*Records for locating words and elements*.
· · · · · · ·

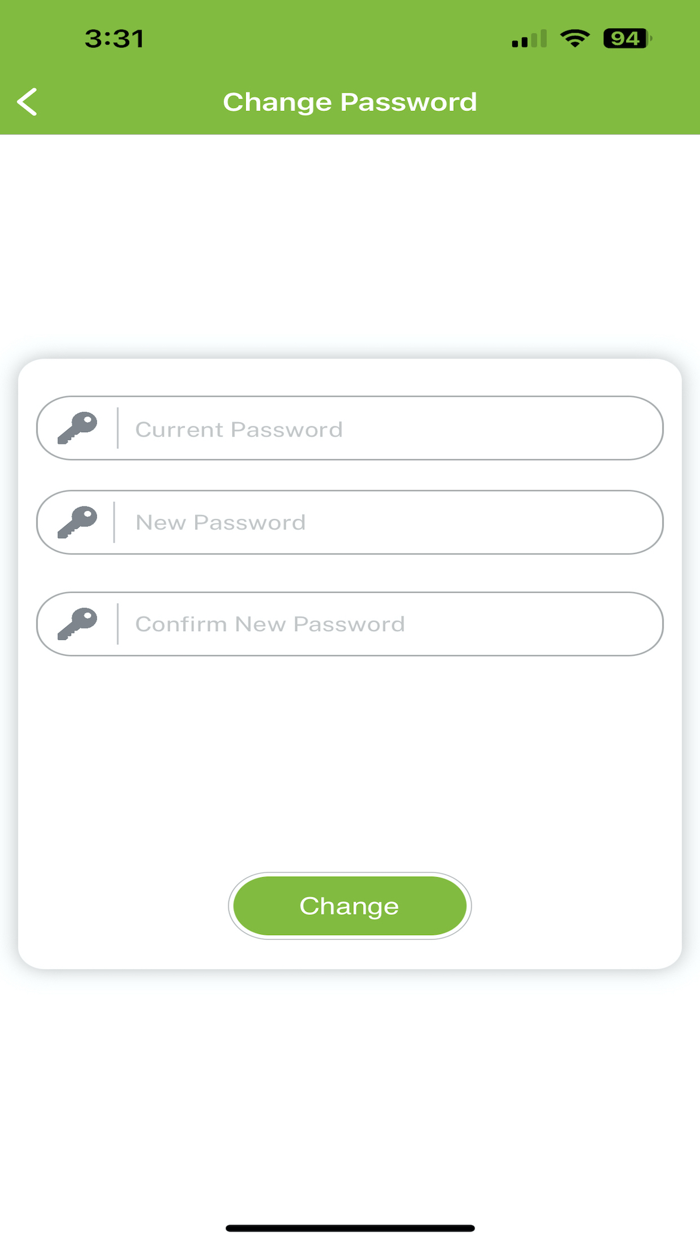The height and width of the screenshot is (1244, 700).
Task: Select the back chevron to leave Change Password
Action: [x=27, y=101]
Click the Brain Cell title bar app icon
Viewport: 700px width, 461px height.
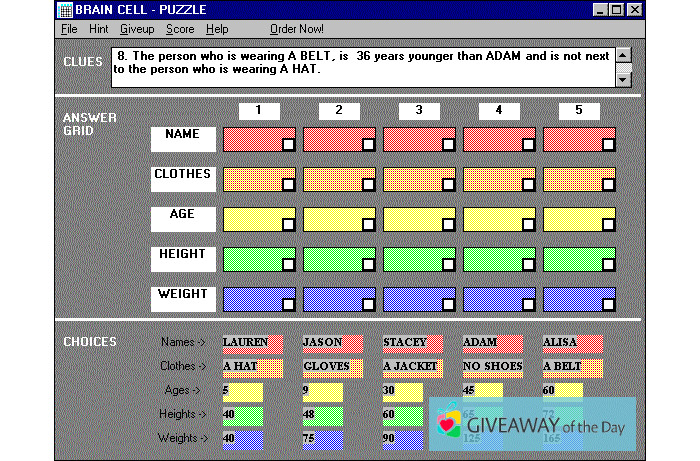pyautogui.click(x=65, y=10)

· · · · · · ·

Can you render every line of the listing above as a numbered list, skipping blank lines and leaving the pictures out?

1. The height and width of the screenshot is (1244, 700).
2. Task: Select the back chevron to leave Change Password
3. Action: [x=27, y=101]
4. Click the Brain Cell title bar app icon
5. Viewport: 700px width, 461px height.
6. pyautogui.click(x=65, y=10)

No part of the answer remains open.